My lungs are burning. (I think last night was a failed attempt to mend something that was never there.) I also think I need to fix my Schwinn frame up. All it needs is a new front wheel, some liners and new tubes. I think I'm almost done with the Raleigh. It's given me more problems than not. And the Schwinn is prettier.
(I broke down and bought 2 CD's today. I'm still waiting for the last 2 I bought. I hate Amazon.com. It will be my downfall.)
[And curse Deana (but not really) for realizing how much better something sounds if you actually own it.]
(My new W-2's need to get here soon so I can have money again. It's much better than not having money and spending it anyway.)
(Why can't I burn music like any other normal human being?)
Seriously, I came in from jumping a half hour ago, and they're still burning... What gives?
(I guess it's not a good idea to jump until, and way past, the point where you're not breathing normally-at all. Eh, I couldn't help it. Do you realize how wonderful it is tonight?)
(I might start a club? Flyers? Thoughts are moving...)
I have 100 programs to fold for church tomorrow. I have no desire to do it tonight. Looks like I'm getting up EARLY.
Also, I think my social anxiety is getting worse the older I get. I'm trying counter act this with activism in regards to my social life. Ehhhhhhh, yah, that will take some time.

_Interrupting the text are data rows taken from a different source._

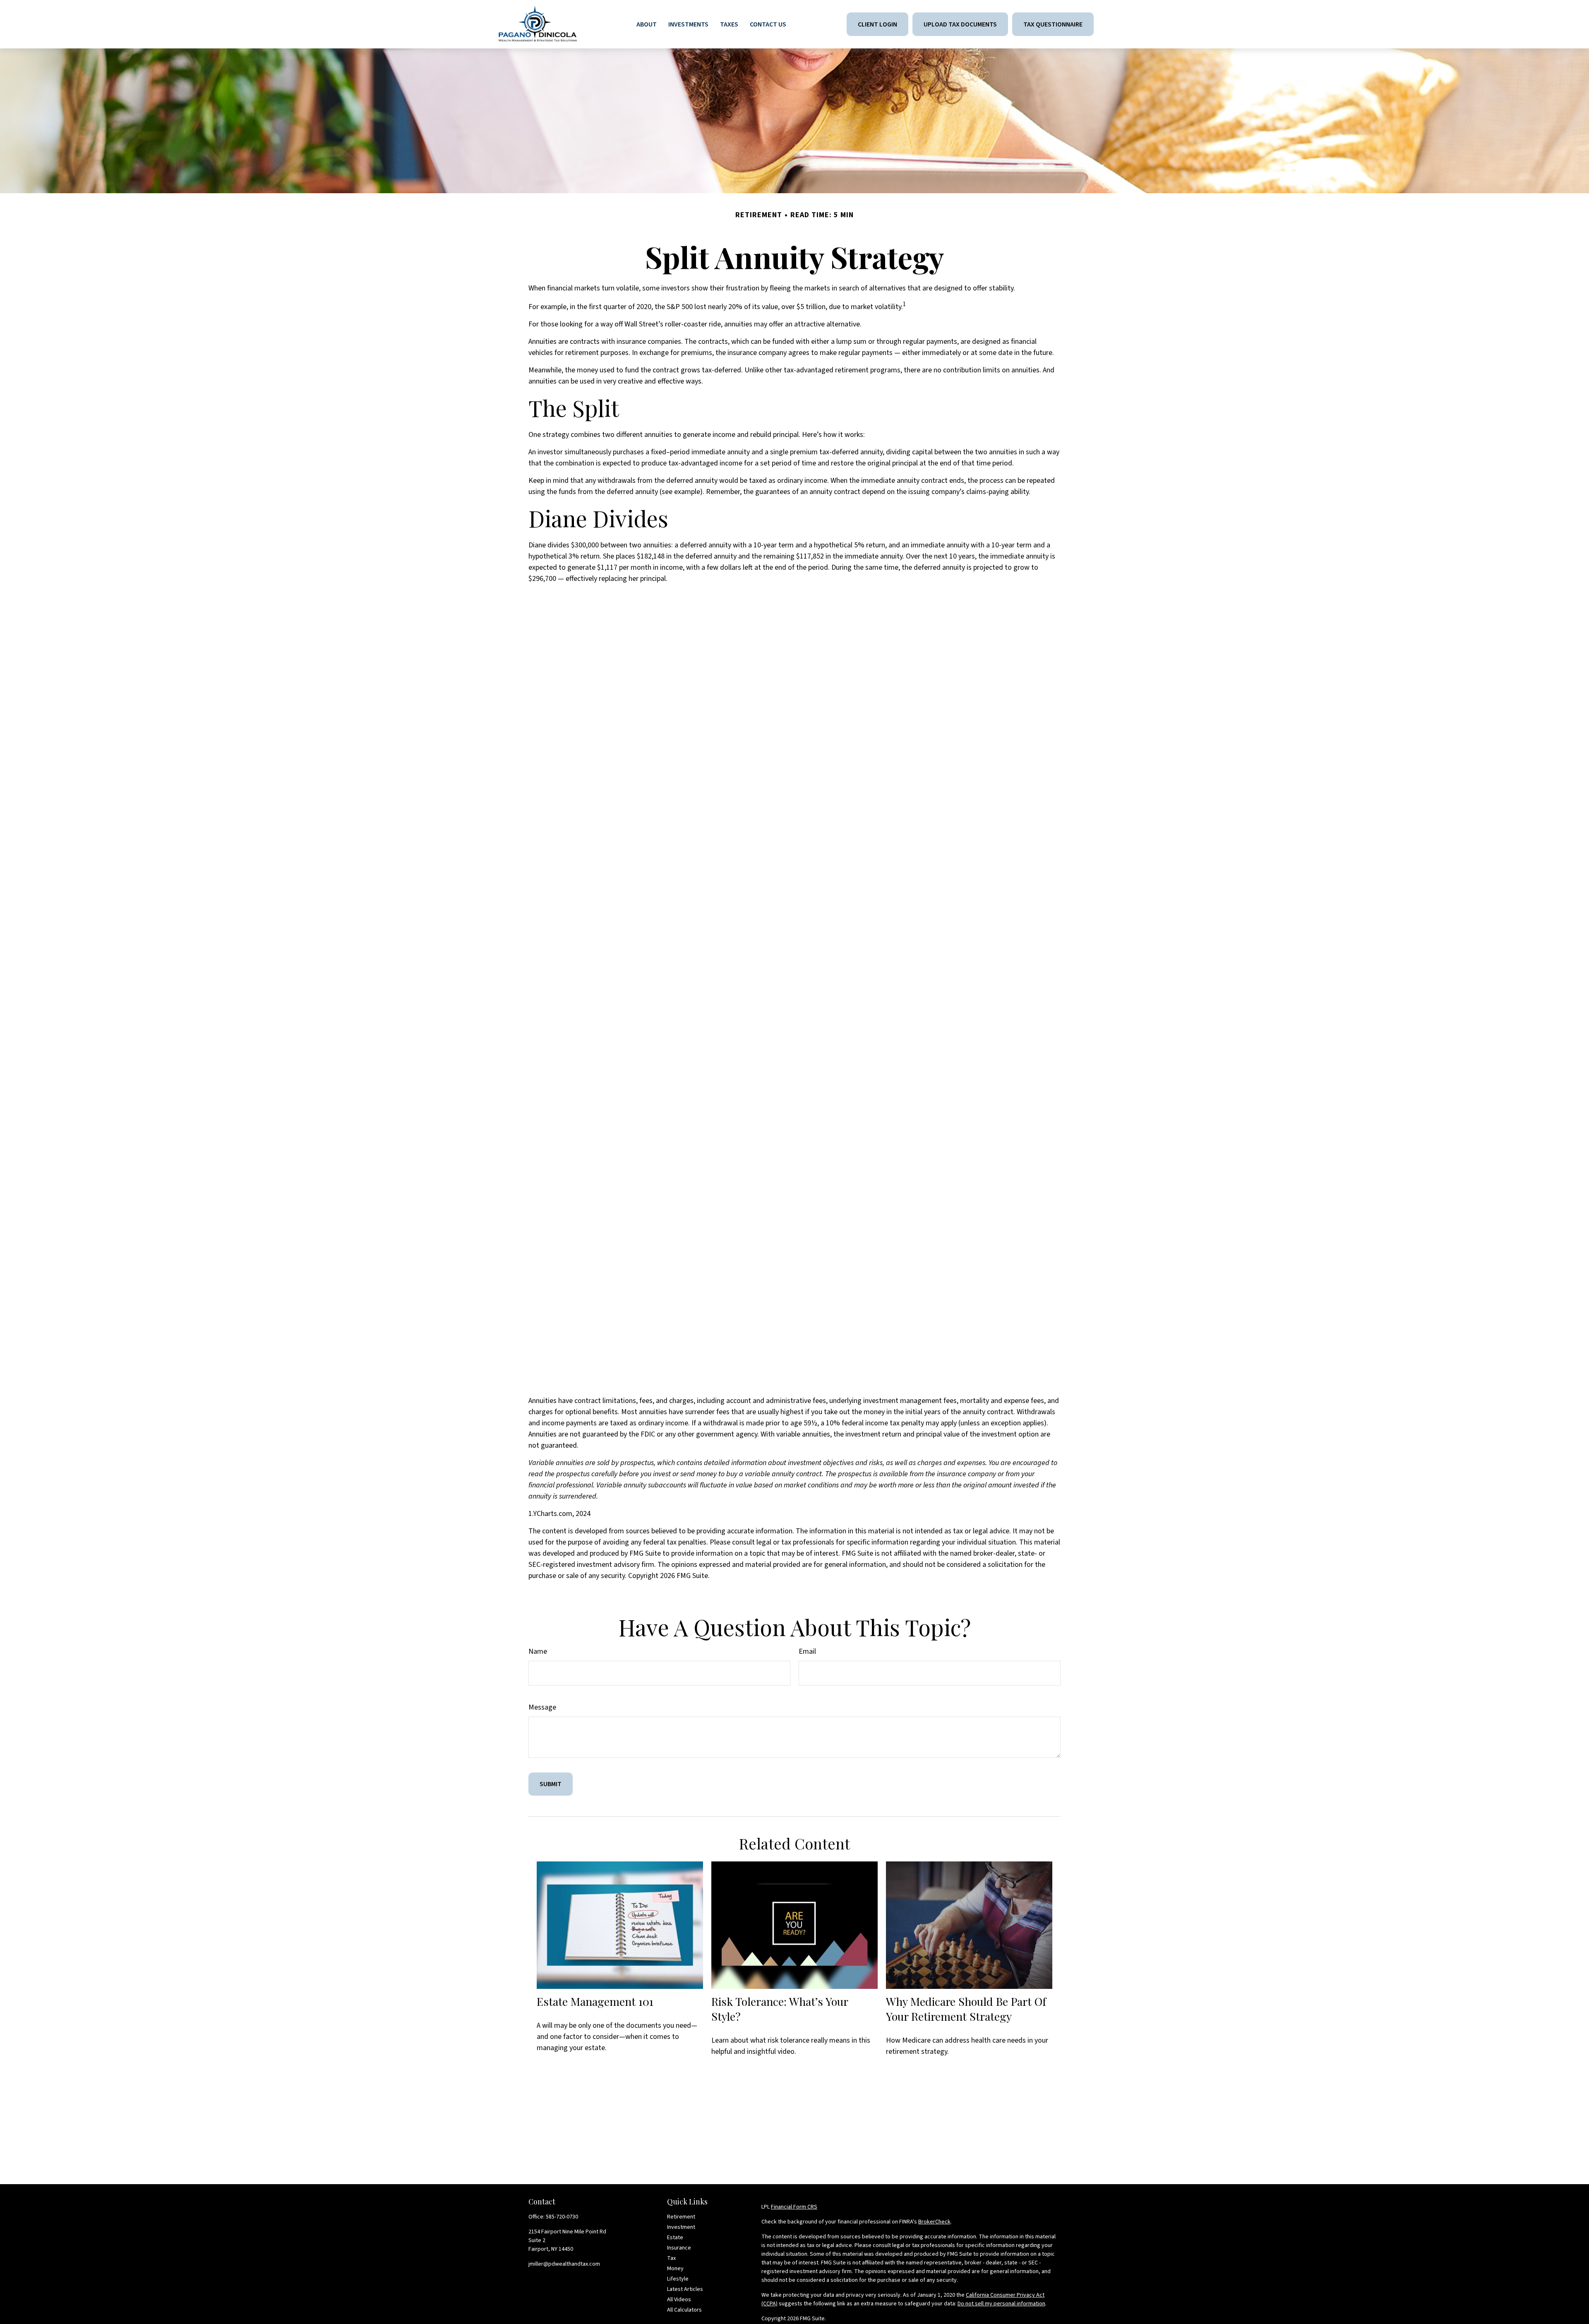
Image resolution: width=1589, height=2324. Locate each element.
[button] (646, 24)
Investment (681, 2227)
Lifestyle (678, 2279)
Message (542, 1707)
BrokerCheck (934, 2222)
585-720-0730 (562, 2217)
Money (675, 2268)
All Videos (679, 2299)
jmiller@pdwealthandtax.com (564, 2264)
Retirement (681, 2217)
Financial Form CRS (794, 2207)
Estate (675, 2237)
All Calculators (684, 2310)
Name (537, 1651)
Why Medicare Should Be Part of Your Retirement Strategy (966, 2009)
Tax (671, 2258)
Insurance (679, 2248)
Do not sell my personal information (1001, 2304)
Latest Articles (685, 2289)
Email (807, 1651)
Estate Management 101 (595, 2001)
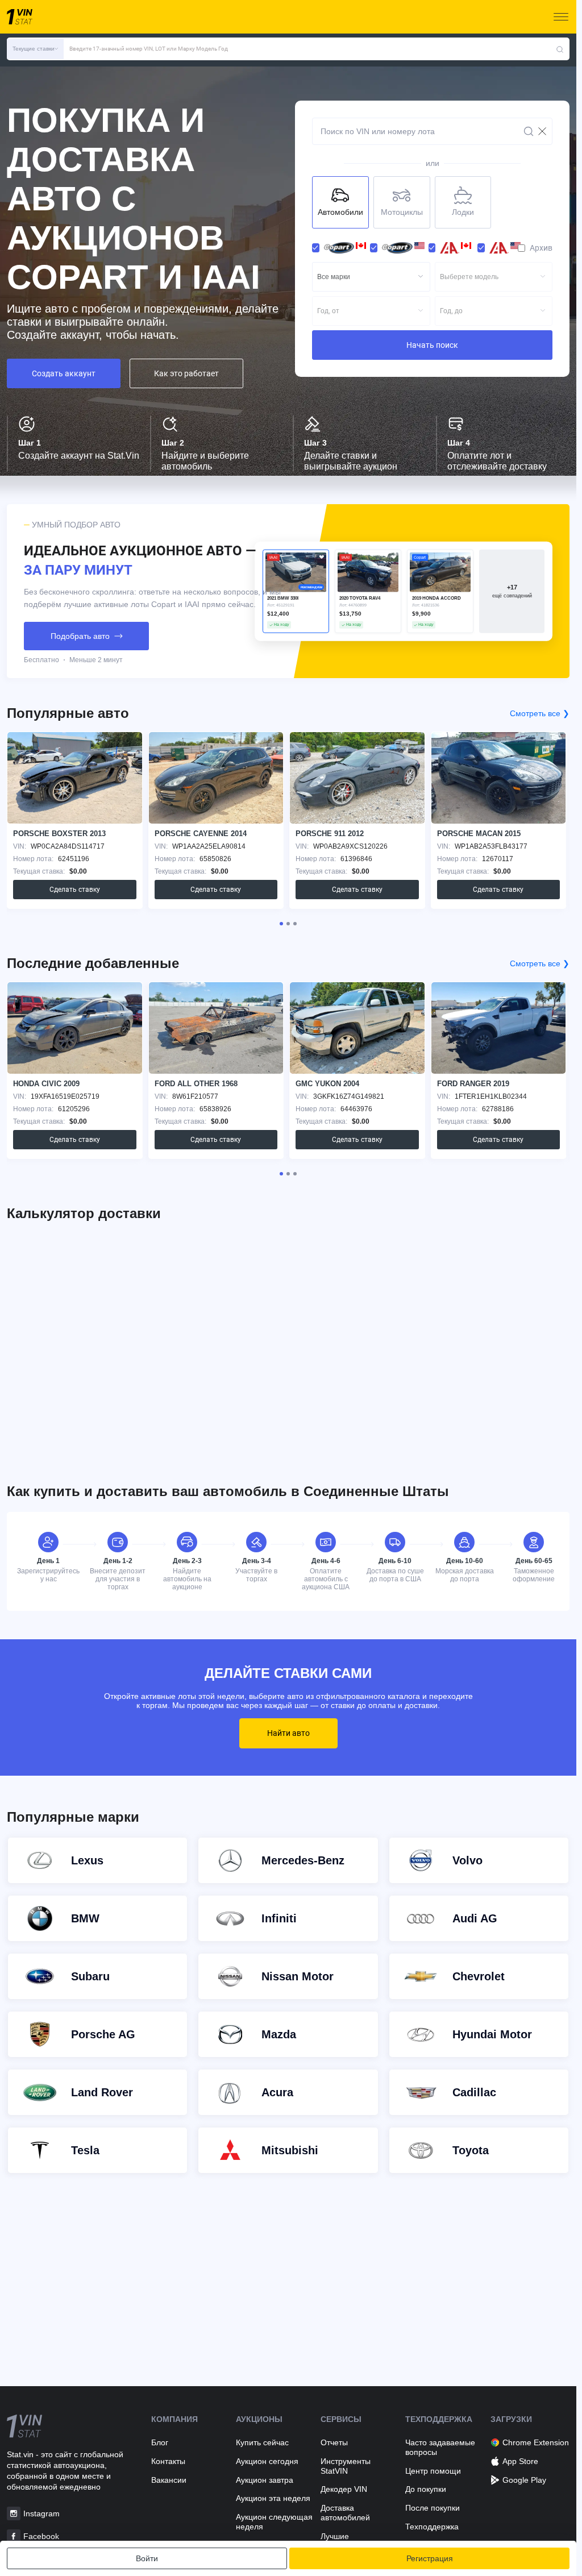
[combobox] (371, 277)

Honest. This morning Shelby taught. I felt like I was doing things with my strength and bondas that I had never done before. Stretching further than I would ever desire to go. And it was okay with my body. I wish I had the time to go more.
Thinking about it today, I decided that I want a summer thats is free from the stress of working 50 million hours as previous summers have shown. (Mint Car is playing right now.) I want to be able to sleep-in if I want to. Or get up at 6am and run a few miles and not worry about having a 7:30 class. Do you think that's possible? I also will be be dedicating quality time this summer to avoiding the heat and becoming an expert at Guitar Hero.